Thanks. This is interesting. I am using a heavy 2 AWG Marine grade wire at 10ft length for this 115 yamaha, which is the exact identical wire I pulled out from the boat. Perhaps it is too thick, according to your logic and the chart below. The breaker switch says "50 Ampere" so that must mean I am definitely using too heavy a power wire. I wonder why it was setup like that. I bought it like that, so I guess thats why. According to the chart/logic I should be using an 8 guage wire. 
No wonder I got a lot of wierd looks asking for 1 or 1 guage lugs from the hardware store, West Marine, and other stores like it.


----------



## Eirus (Dec 15, 2021)

SkiffaDeeDooDah said:


> All good advice above ^^
> 
> 
> 
> ...


----------



## andy race (Jan 15, 2018)

actually oversized wire would be beneficial, less voltage drop , are you saying the engine and power trim/ tilt will not work after running new cables from the battery to the engine? thats what I thought your original post stated. Do you have a DC voltmeter ?


----------



## Eirus (Dec 15, 2021)

andy race said:


> actually oversized wire would be beneficial, less voltage drop , are you saying the engine and power trim/ tilt will not work after running new cables from the battery to the engine? thats what I thought your original post stated. Do you have a DC voltmeter ?

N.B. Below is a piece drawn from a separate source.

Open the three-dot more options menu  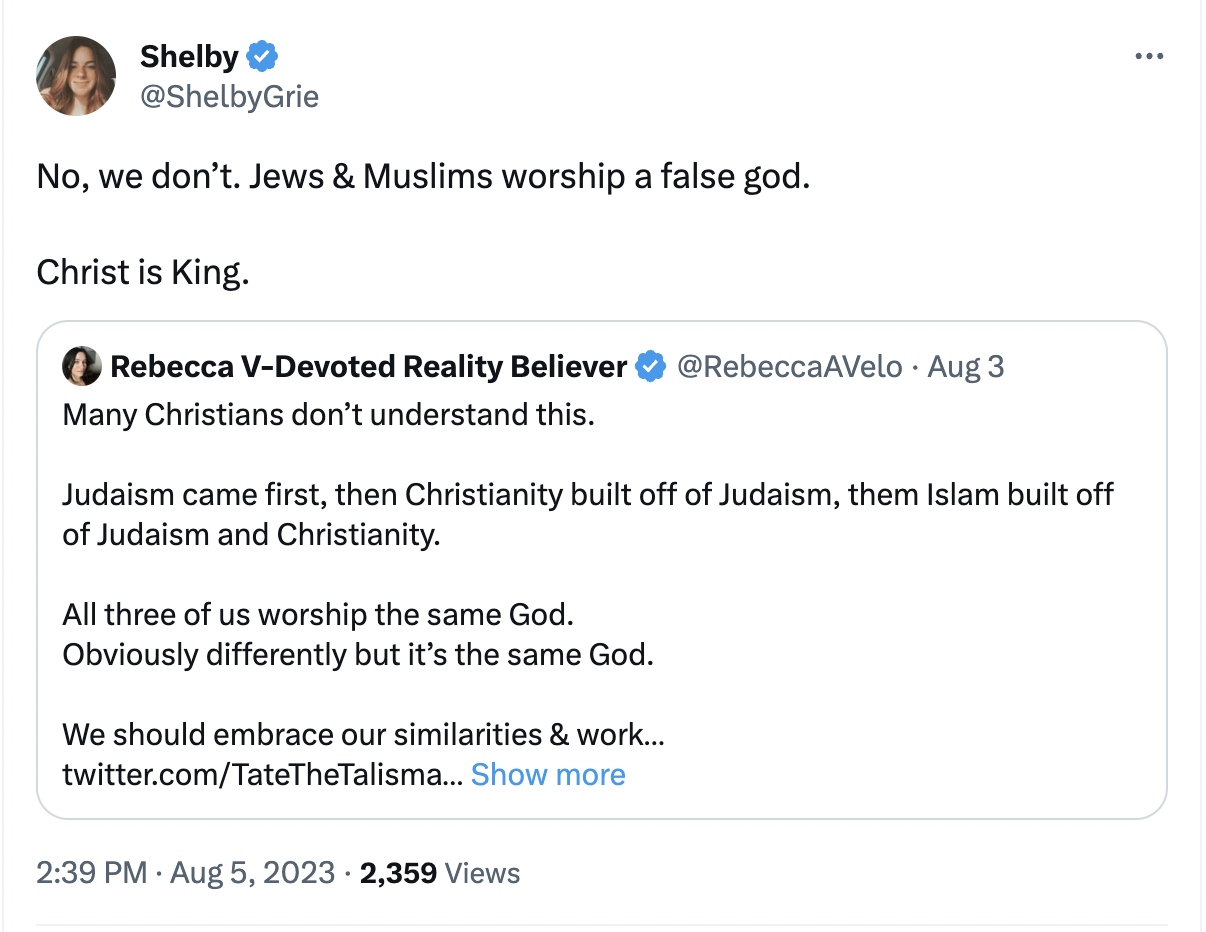tap(1149, 56)
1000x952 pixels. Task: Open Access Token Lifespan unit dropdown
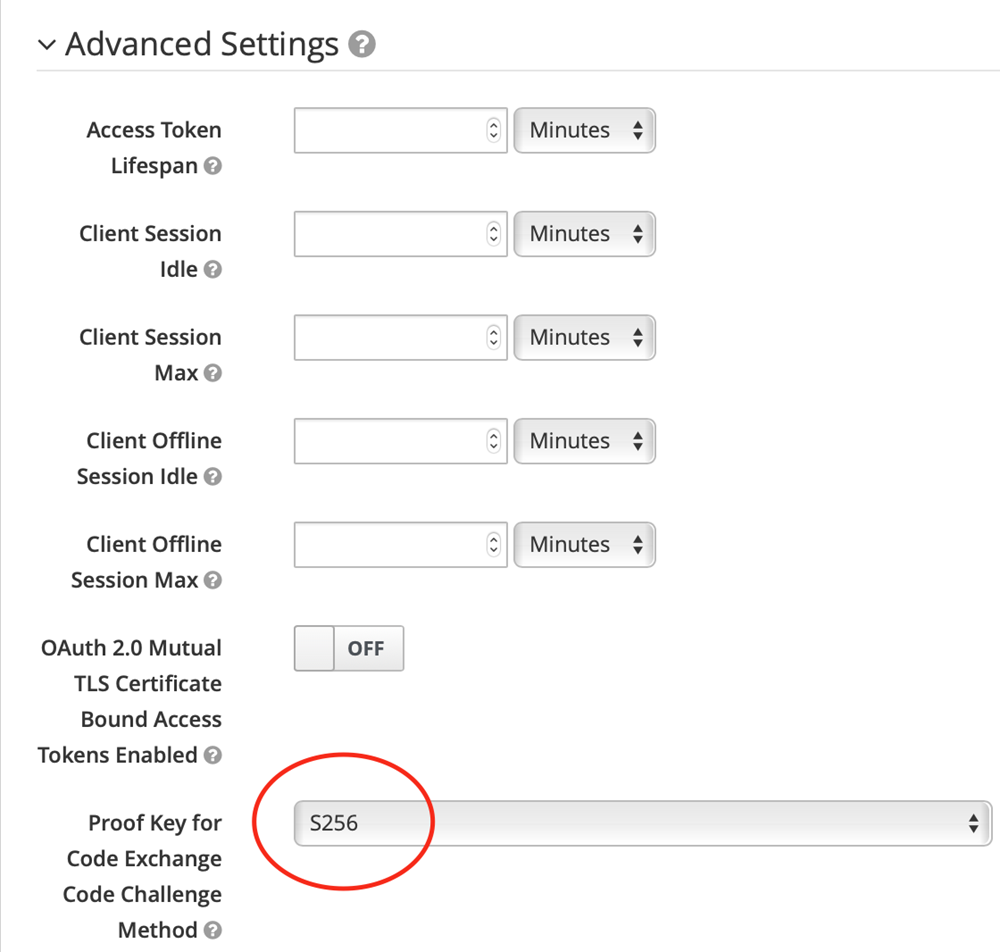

I don't. My brother is a mechanic and he suggested I get one to see what my output is. Then I can read that chart more accurately. To answer your question, yes. I am now not getting any power to the engine and power trim/tilt. It worked before I started fiddling with it. I am willing to bet I have my wires crossed - literally. I'll check again in the morning. Its just a nightmare getting back underneath that back hatch to adjust anything on those terminal posts.


----------



## SkiffaDeeDooDah (Jan 20, 2020)

Eirus said:


> Very helpful chart. I may in fact be using far too big a wire here


For cranking amps load, I think you're good with 2-ga wire. 4-ga maybe, but I'd feel better with the 2-ga. Better to have more capacity, than less.


----------



## andy race (Jan 15, 2018)

where are you located, anywhere near central fl?


----------



## Eirus (Dec 15, 2021)

andy race said:


> where are you located, anywhere near central fl?


The Keys


----------



## andy race (Jan 15, 2018)

if you want you can call me tomorrow, I've working in Tampa since early this AM and just got in not long ago.. 352 274 0419


----------



## Eirus (Dec 15, 2021)

Update: I checked the entire run from the battery, to my 2-position switch, to the junction terminal in the back hatch, then finally to the engine. All had a reading of 12.7v on the voltmeter. I checked the fuses and found a blown out 50 AMP main engine fuse and ran up and got the last one in stock near me. That fixed the new issue I had created for myself in the process of rewiring the power wires. Power tilt/trim is functioning again, and I will run the boat in the water tomorrow morning to see if I can't get back up to cruising RPMs without it kicking down to limp mode. I believe it should.
Thanks for the help.


----------



## marshrat (Feb 22, 2018)

Eirus said:


> Update: I checked the entire run from the battery, to my 2-position switch, to the junction terminal in the back hatch, then finally to the engine. All had a reading of 12.7v on the voltmeter. I checked the fuses and found a blown out 50 AMP main engine fuse and ran up and got the last one in stock near me. That fixed the new issue I had created for myself in the process of rewiring the power wires. Power tilt/trim is functioning again, and I will run the boat in the water tomorrow morning to see if I can't get back up to cruising RPMs without it kicking down to limp mode. I believe it should.
> Thanks for the help.


That will happen any time you run wires to the wrong polarity- positive to negative and negative to positive. If you're lucky, that's all that happens.


----------



## Eirus (Dec 15, 2021)

In replacing wires, I damaged and loosened a terminal post. I overtightened the nut on the terminal post, heard a pop, and had broken the post off completely. Its a 2 x 5/16 Terminal Block (in a very difficult position to get to in the back hatch). Now I have to remove it and replace it. However, even with the two little screws out, the thing seems really well attached and glued on to the bulkhead. Not easy to remove. I have tried with pliers and it wont budge. Any suggestions? I really can't get a hammer and chisel back in there to try and pry or pop it off. Pliers dont seem to be making the thing budge either.


----------



## lemaymiami (Feb 9, 2007)

Here's one more lesson about power cable connections at the battery.... Today I was working off of of a 25 foot open fisherman with a shiny new Suzuki 300 (and yes, that's some power plant...). About 20 miles from Flamingo near the gulf coast we lost all of our electronics (and that motor was rigged strictly fly-by-wire so we were dead in the water). A check of the battery cables showed that the #1 battery had a bad cable, cracked right through and badly corroded about 3/4" from the battery post. In fact, it broke away in my hand when I pulled on it. No idea how we even got it to start that morning - it was that bad... 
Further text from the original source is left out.